Work instruction
For this exercise, please return exactly the line containing "Click the HTTP URL input field" and each line after it through the end of the records, with no pictures included.
-- Opening Marker --
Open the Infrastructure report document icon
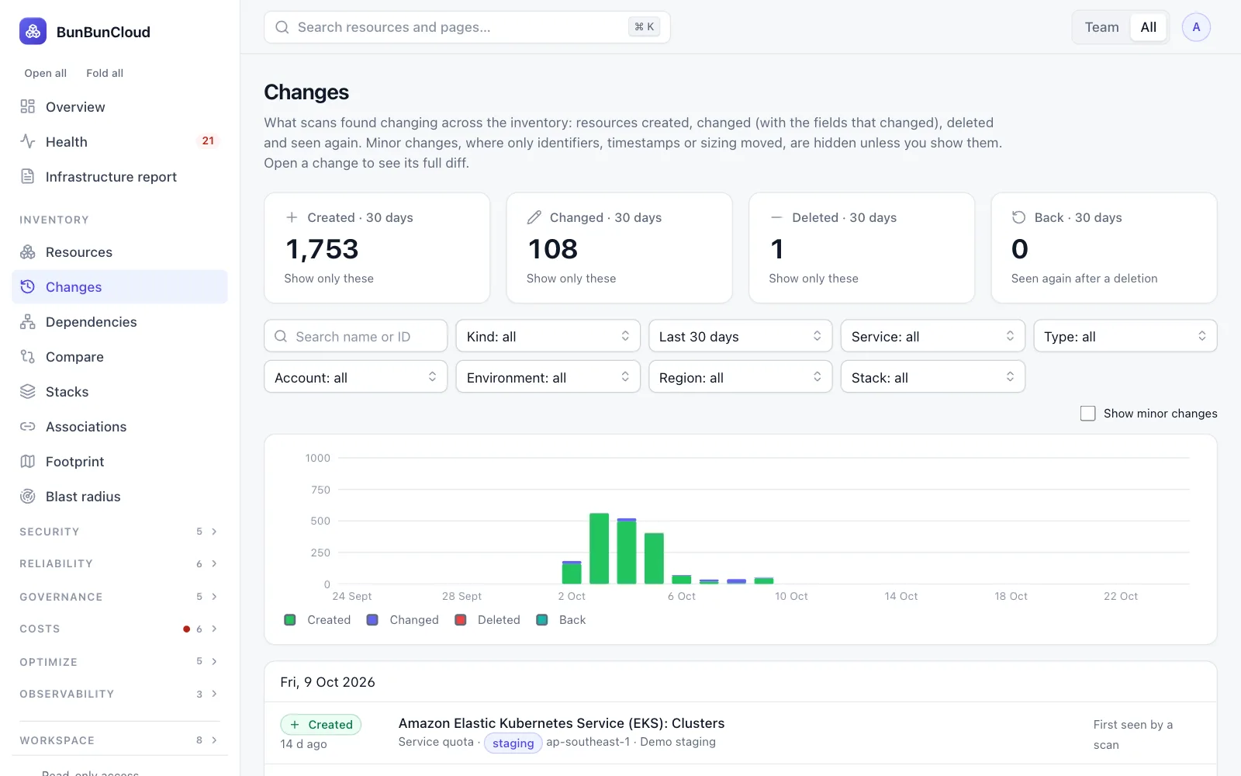 [x=28, y=176]
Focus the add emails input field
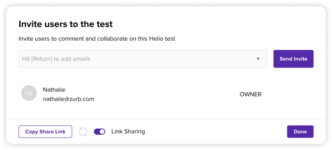The height and width of the screenshot is (150, 332). coord(148,59)
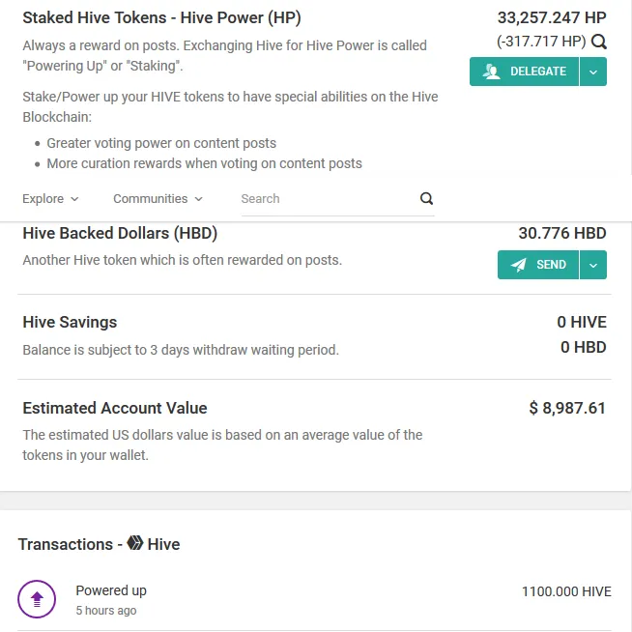Click the purple Powered up arrow icon
The height and width of the screenshot is (632, 632).
pos(37,599)
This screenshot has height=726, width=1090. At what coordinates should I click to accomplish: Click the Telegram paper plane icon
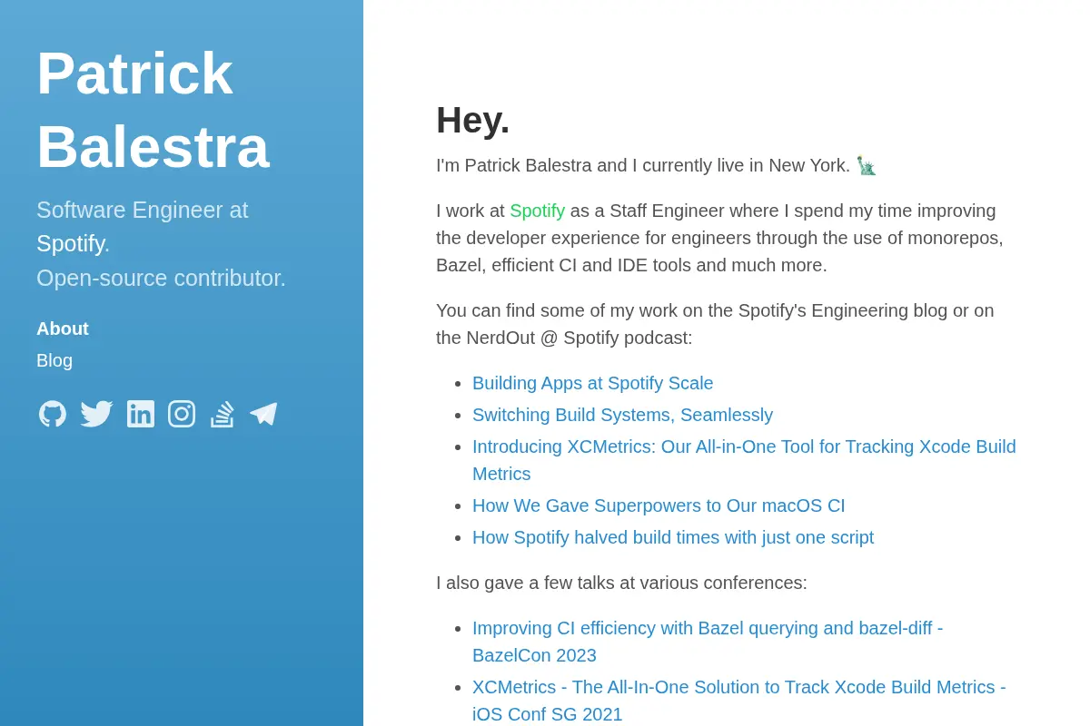pos(263,414)
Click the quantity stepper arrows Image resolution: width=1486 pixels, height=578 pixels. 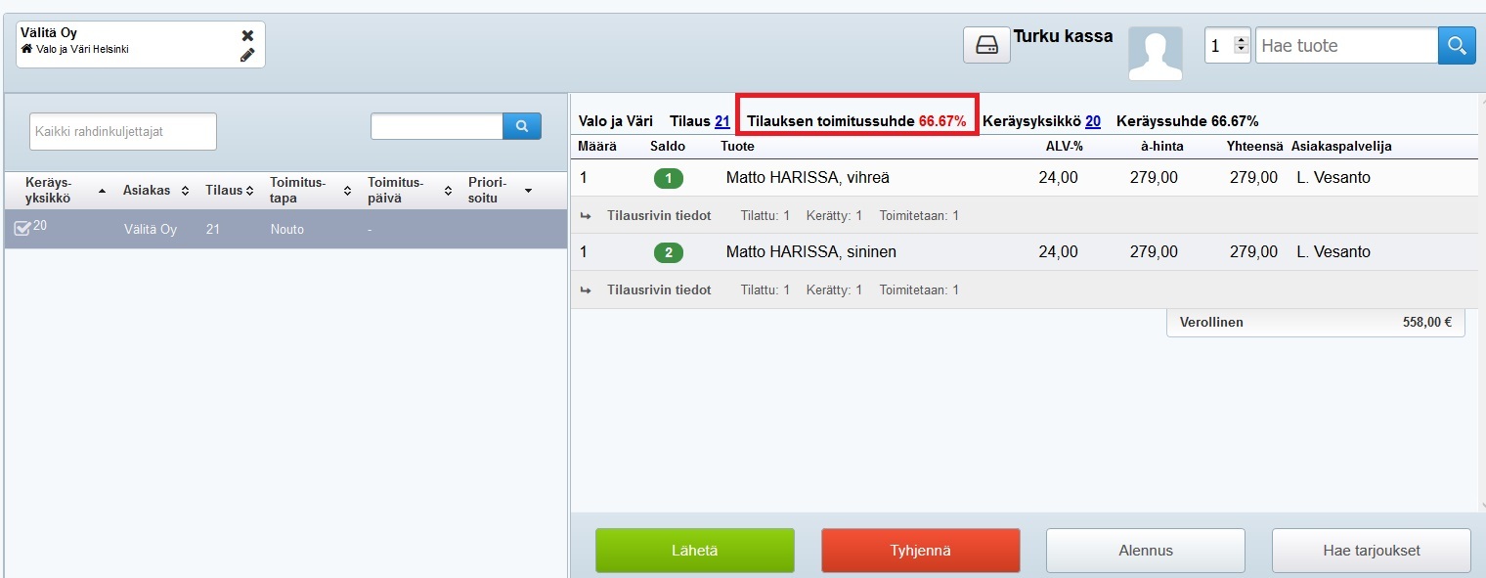pos(1242,45)
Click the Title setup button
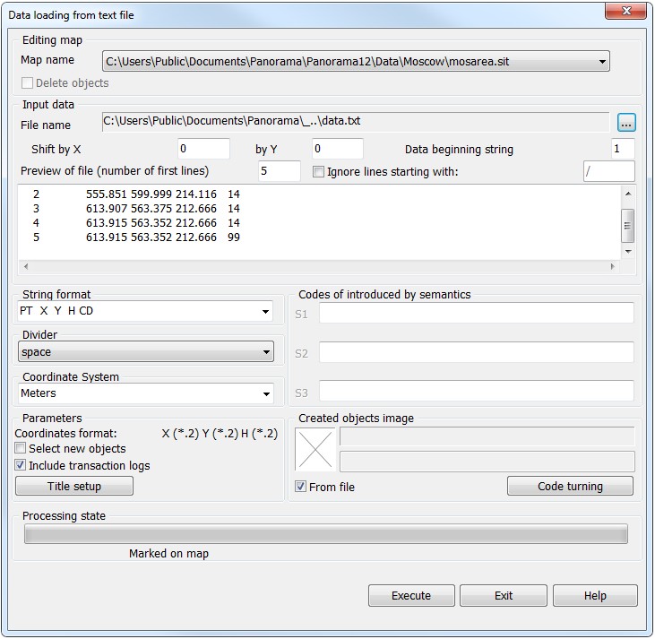The height and width of the screenshot is (639, 655). coord(74,486)
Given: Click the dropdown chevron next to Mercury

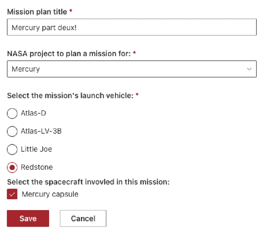Looking at the screenshot, I should pyautogui.click(x=250, y=69).

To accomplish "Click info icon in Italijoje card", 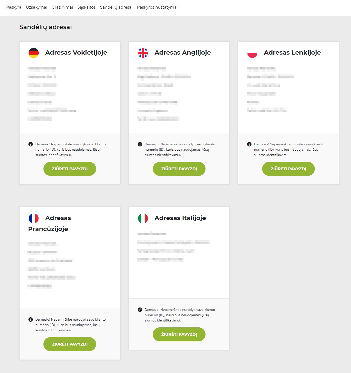I will [140, 310].
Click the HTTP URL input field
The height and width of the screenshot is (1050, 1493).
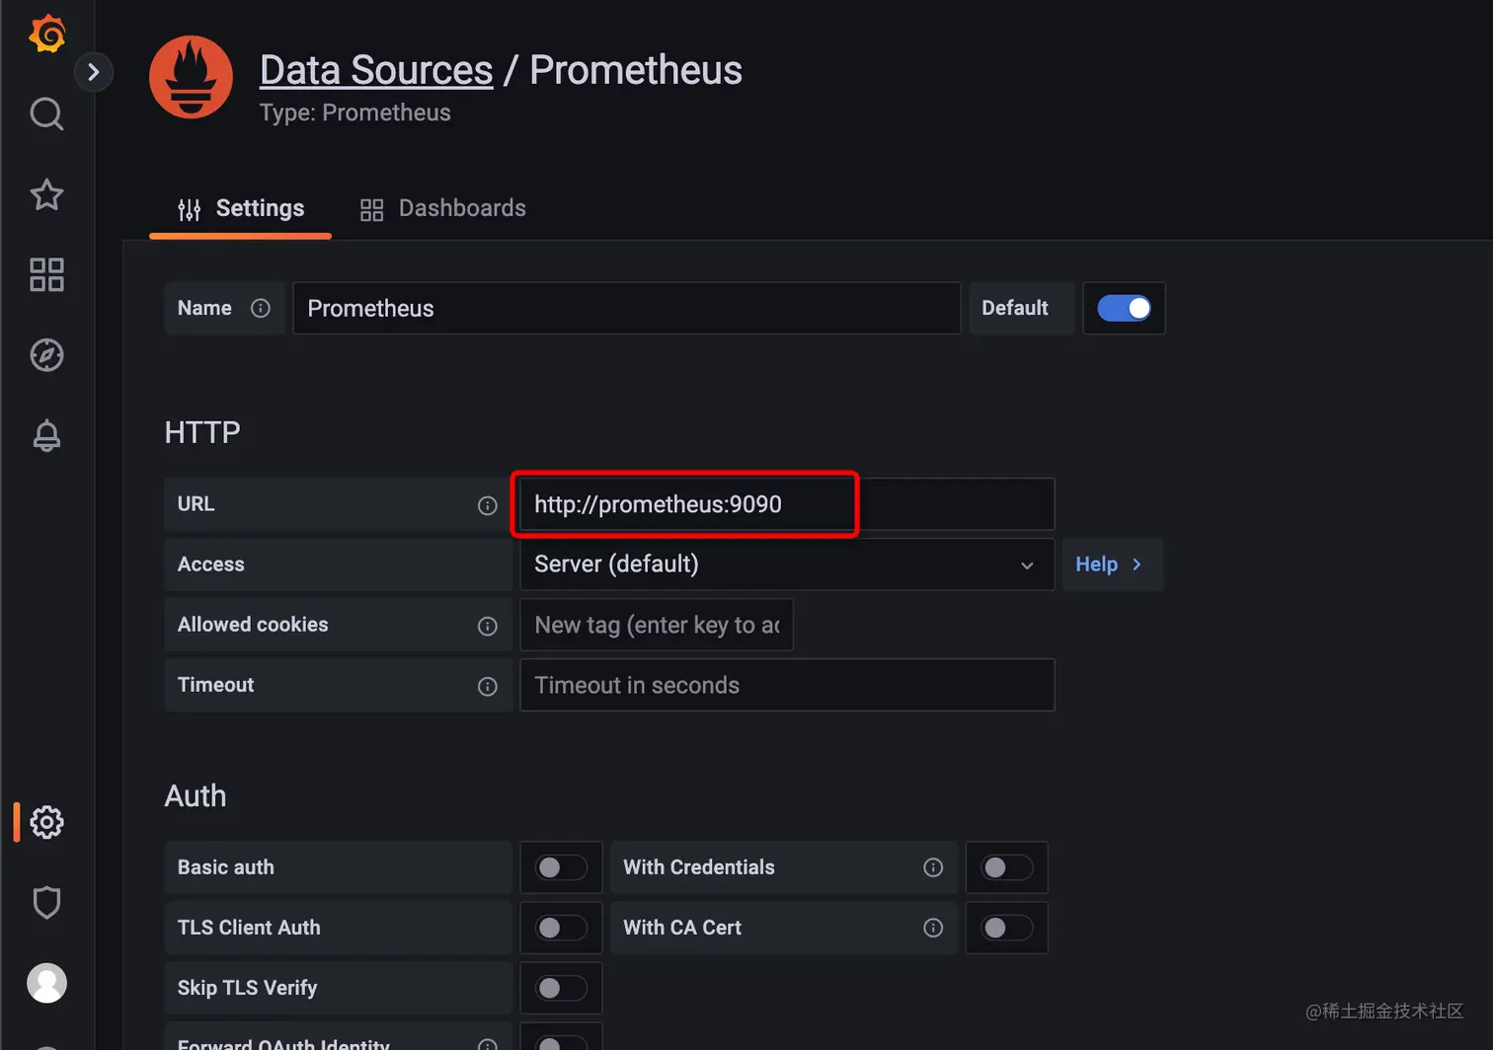(786, 504)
-- Closing Marker --
Problem solution
Click the HTTP URL input field
The height and width of the screenshot is (1050, 1493).
(786, 504)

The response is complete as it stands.